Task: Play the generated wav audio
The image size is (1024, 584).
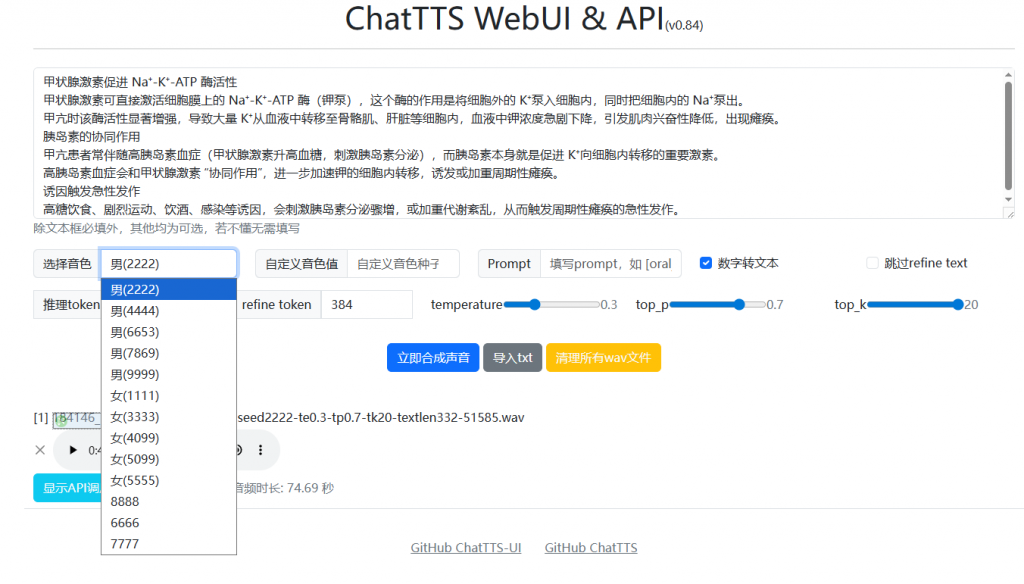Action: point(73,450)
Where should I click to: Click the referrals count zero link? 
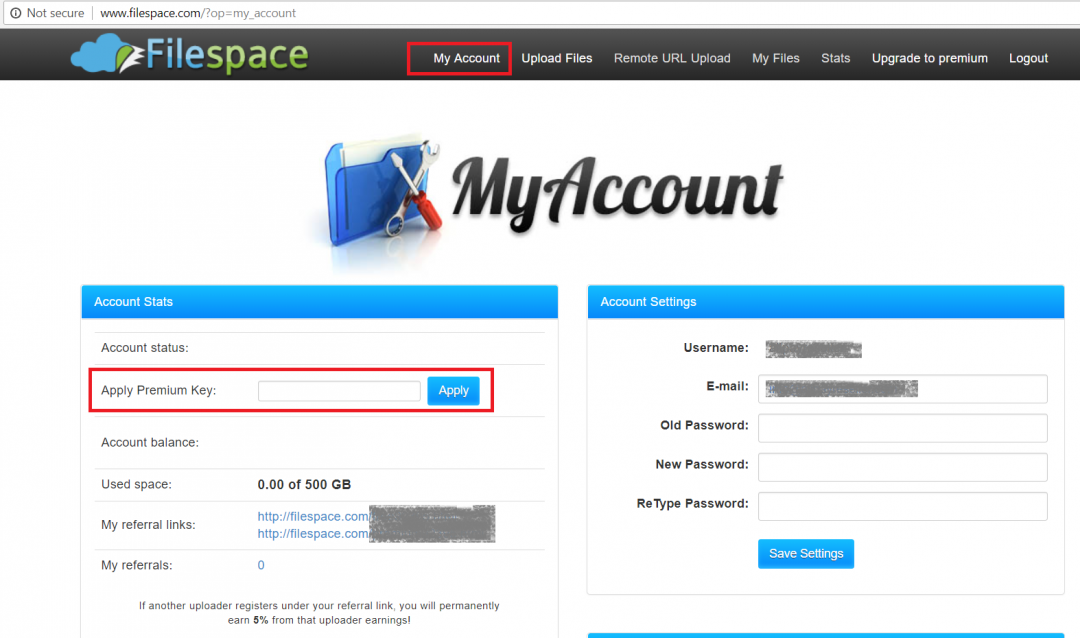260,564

# Exercise details
Arrange the material above as a two-column CSV with the headers input_text and expected_output, one row per entry, each field quoted and any line breaks turned into spaces. Omit the pictures.

# Task answer
input_text,expected_output
"Task: Play the generated wav audio The image size is (1024, 584).","Action: point(73,450)"
"Where should I click to: Click the referrals count zero link?","260,564"